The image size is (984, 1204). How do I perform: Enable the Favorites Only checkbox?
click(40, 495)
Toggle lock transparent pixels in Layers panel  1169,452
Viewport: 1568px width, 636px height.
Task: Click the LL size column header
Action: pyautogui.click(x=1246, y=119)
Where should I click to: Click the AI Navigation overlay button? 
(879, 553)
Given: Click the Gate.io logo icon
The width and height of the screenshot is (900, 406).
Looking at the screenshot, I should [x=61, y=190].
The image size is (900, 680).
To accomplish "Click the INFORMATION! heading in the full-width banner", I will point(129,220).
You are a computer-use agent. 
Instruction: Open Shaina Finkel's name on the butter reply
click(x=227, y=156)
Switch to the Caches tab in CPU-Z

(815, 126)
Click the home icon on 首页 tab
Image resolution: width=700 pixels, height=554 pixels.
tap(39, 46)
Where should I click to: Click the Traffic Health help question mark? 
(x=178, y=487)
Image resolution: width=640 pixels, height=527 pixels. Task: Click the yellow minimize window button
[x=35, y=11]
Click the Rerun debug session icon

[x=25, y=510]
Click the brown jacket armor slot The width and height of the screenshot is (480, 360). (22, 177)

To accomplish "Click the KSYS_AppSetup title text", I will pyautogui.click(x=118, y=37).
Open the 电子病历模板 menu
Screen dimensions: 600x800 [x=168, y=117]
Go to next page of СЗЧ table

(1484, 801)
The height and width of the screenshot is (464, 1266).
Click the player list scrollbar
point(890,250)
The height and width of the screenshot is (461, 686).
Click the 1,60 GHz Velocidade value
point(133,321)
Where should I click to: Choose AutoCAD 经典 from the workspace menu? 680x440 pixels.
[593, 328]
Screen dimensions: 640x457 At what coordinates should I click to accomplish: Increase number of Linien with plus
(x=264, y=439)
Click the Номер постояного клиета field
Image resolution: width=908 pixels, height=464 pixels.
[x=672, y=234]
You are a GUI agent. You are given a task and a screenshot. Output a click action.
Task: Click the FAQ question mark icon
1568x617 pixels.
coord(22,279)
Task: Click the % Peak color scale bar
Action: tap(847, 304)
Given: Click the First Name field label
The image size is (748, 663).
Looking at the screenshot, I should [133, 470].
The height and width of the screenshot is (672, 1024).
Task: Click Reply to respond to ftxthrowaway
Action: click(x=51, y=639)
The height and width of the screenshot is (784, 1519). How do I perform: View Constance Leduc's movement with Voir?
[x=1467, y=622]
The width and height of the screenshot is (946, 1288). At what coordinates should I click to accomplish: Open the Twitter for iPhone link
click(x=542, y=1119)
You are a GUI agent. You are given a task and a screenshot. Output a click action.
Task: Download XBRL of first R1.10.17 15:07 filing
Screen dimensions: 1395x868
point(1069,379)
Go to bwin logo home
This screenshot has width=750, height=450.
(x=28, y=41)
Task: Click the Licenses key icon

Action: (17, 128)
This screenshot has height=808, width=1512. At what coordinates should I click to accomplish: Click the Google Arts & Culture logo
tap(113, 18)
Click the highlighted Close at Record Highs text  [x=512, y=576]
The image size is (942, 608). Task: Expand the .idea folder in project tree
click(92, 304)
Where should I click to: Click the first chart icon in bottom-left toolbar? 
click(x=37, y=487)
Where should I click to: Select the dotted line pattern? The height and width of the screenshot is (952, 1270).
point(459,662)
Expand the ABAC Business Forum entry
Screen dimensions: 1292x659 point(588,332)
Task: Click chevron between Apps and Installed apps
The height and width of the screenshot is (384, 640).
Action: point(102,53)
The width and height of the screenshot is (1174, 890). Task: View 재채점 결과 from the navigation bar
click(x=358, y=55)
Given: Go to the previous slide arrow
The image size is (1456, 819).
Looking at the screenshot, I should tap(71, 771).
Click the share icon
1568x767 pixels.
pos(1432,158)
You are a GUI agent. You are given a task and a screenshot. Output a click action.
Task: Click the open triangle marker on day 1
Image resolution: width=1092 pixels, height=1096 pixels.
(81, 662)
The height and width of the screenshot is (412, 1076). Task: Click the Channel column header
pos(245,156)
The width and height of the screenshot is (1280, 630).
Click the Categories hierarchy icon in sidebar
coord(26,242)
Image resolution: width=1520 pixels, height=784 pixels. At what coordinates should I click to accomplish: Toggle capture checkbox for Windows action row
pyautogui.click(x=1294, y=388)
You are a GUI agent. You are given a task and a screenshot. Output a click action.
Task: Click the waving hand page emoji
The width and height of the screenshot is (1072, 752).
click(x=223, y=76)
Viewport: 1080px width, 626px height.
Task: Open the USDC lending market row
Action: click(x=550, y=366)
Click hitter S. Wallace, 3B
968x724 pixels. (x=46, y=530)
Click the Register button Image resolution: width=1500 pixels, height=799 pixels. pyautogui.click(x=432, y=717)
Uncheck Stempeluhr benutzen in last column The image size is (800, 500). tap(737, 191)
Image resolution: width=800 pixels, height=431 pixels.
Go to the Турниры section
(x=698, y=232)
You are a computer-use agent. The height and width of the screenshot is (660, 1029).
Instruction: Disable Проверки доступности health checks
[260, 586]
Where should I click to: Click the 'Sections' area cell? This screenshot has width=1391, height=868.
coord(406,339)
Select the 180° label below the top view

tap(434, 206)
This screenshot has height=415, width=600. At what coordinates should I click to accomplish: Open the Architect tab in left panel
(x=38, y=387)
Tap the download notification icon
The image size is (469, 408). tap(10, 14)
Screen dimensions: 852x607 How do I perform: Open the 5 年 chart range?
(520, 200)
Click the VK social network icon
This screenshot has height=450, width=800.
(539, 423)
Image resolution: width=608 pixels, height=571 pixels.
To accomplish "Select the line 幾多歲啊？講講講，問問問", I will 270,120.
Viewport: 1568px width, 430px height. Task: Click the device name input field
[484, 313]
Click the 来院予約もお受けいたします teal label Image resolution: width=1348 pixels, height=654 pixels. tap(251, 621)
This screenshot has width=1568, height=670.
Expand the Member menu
○ ○ ○
Exercise instructions
Write each record above out again exactly as it reads.

Response area
The image size is (984, 1204). How do I perform: Enable the Favorites Only checkbox?
click(40, 495)
Toggle lock transparent pixels in Layers panel  1169,452
Viewport: 1568px width, 636px height.
Task: Click the LL size column header
Action: pyautogui.click(x=1246, y=119)
Where should I click to: Click the AI Navigation overlay button? 
(879, 553)
Given: Click the Gate.io logo icon
The width and height of the screenshot is (900, 406).
Looking at the screenshot, I should [x=61, y=190].
The image size is (900, 680).
To accomplish "Click the INFORMATION! heading in the full-width banner", I will point(129,220).
You are a computer-use agent. 
Instruction: Open Shaina Finkel's name on the butter reply
click(x=227, y=156)
Switch to the Caches tab in CPU-Z

(815, 126)
Click the home icon on 首页 tab
Image resolution: width=700 pixels, height=554 pixels.
tap(39, 46)
Where should I click to: Click the Traffic Health help question mark? 
(x=178, y=487)
Image resolution: width=640 pixels, height=527 pixels. Task: Click the yellow minimize window button
[x=35, y=11]
Click the Rerun debug session icon

[x=25, y=510]
Click the brown jacket armor slot The width and height of the screenshot is (480, 360). (22, 177)

To accomplish "Click the KSYS_AppSetup title text", I will pyautogui.click(x=118, y=37).
Open the 电子病历模板 menu
Screen dimensions: 600x800 [x=168, y=117]
Go to next page of СЗЧ table

(1484, 801)
The height and width of the screenshot is (464, 1266).
Click the player list scrollbar
point(890,250)
The height and width of the screenshot is (461, 686).
Click the 1,60 GHz Velocidade value
point(133,321)
Where should I click to: Choose AutoCAD 经典 from the workspace menu? 680x440 pixels.
[593, 328]
Screen dimensions: 640x457 At what coordinates should I click to accomplish: Increase number of Linien with plus
(x=264, y=439)
Click the Номер постояного клиета field
Image resolution: width=908 pixels, height=464 pixels.
[x=672, y=234]
You are a GUI agent. You are given a task and a screenshot. Output a click action.
Task: Click the FAQ question mark icon
1568x617 pixels.
coord(22,279)
Task: Click the % Peak color scale bar
Action: tap(847, 304)
Given: Click the First Name field label
The image size is (748, 663).
Looking at the screenshot, I should [133, 470].
The height and width of the screenshot is (672, 1024).
Task: Click Reply to respond to ftxthrowaway
Action: click(x=51, y=639)
The height and width of the screenshot is (784, 1519). How do I perform: View Constance Leduc's movement with Voir?
[x=1467, y=622]
The width and height of the screenshot is (946, 1288). At what coordinates should I click to accomplish: Open the Twitter for iPhone link
click(x=542, y=1119)
You are a GUI agent. You are given a task and a screenshot. Output a click action.
Task: Download XBRL of first R1.10.17 15:07 filing
Screen dimensions: 1395x868
point(1069,379)
Go to bwin logo home
This screenshot has width=750, height=450.
(x=28, y=41)
Task: Click the Licenses key icon

Action: (17, 128)
This screenshot has height=808, width=1512. At what coordinates should I click to accomplish: Click the Google Arts & Culture logo
tap(113, 18)
Click the highlighted Close at Record Highs text  [x=512, y=576]
The image size is (942, 608). Task: Expand the .idea folder in project tree
click(92, 304)
Where should I click to: Click the first chart icon in bottom-left toolbar? 
click(x=37, y=487)
Where should I click to: Select the dotted line pattern? The height and width of the screenshot is (952, 1270).
point(459,662)
Expand the ABAC Business Forum entry
Screen dimensions: 1292x659 point(588,332)
Task: Click chevron between Apps and Installed apps
The height and width of the screenshot is (384, 640).
Action: point(102,53)
The width and height of the screenshot is (1174, 890). Task: View 재채점 결과 from the navigation bar
click(x=358, y=55)
Given: Go to the previous slide arrow
The image size is (1456, 819).
Looking at the screenshot, I should tap(71, 771).
Click the share icon
1568x767 pixels.
pos(1432,158)
You are a GUI agent. You are given a task and a screenshot. Output a click action.
Task: Click the open triangle marker on day 1
Image resolution: width=1092 pixels, height=1096 pixels.
(81, 662)
The height and width of the screenshot is (412, 1076). Task: Click the Channel column header
pos(245,156)
The width and height of the screenshot is (1280, 630).
Click the Categories hierarchy icon in sidebar
coord(26,242)
Image resolution: width=1520 pixels, height=784 pixels. At what coordinates should I click to accomplish: Toggle capture checkbox for Windows action row
pyautogui.click(x=1294, y=388)
You are a GUI agent. You are given a task and a screenshot. Output a click action.
Task: Click the waving hand page emoji
The width and height of the screenshot is (1072, 752).
click(x=223, y=76)
Viewport: 1080px width, 626px height.
Task: Open the USDC lending market row
Action: click(x=550, y=366)
Click hitter S. Wallace, 3B
968x724 pixels. (x=46, y=530)
Click the Register button Image resolution: width=1500 pixels, height=799 pixels. pyautogui.click(x=432, y=717)
Uncheck Stempeluhr benutzen in last column The image size is (800, 500). tap(737, 191)
Image resolution: width=800 pixels, height=431 pixels.
Go to the Турниры section
(x=698, y=232)
You are a computer-use agent. The height and width of the screenshot is (660, 1029).
Instruction: Disable Проверки доступности health checks
[260, 586]
Where should I click to: Click the 'Sections' area cell? This screenshot has width=1391, height=868.
coord(406,339)
Select the 180° label below the top view

tap(434, 206)
This screenshot has height=415, width=600. At what coordinates should I click to accomplish: Open the Architect tab in left panel
(x=38, y=387)
Tap the download notification icon
The image size is (469, 408). tap(10, 14)
Screen dimensions: 852x607 How do I perform: Open the 5 年 chart range?
(520, 200)
Click the VK social network icon
This screenshot has height=450, width=800.
(539, 423)
Image resolution: width=608 pixels, height=571 pixels.
To accomplish "Select the line 幾多歲啊？講講講，問問問", I will 270,120.
Viewport: 1568px width, 430px height. Task: Click the device name input field
[484, 313]
Click the 来院予約もお受けいたします teal label Image resolution: width=1348 pixels, height=654 pixels. tap(251, 621)
This screenshot has width=1568, height=670.
Expand the Member menu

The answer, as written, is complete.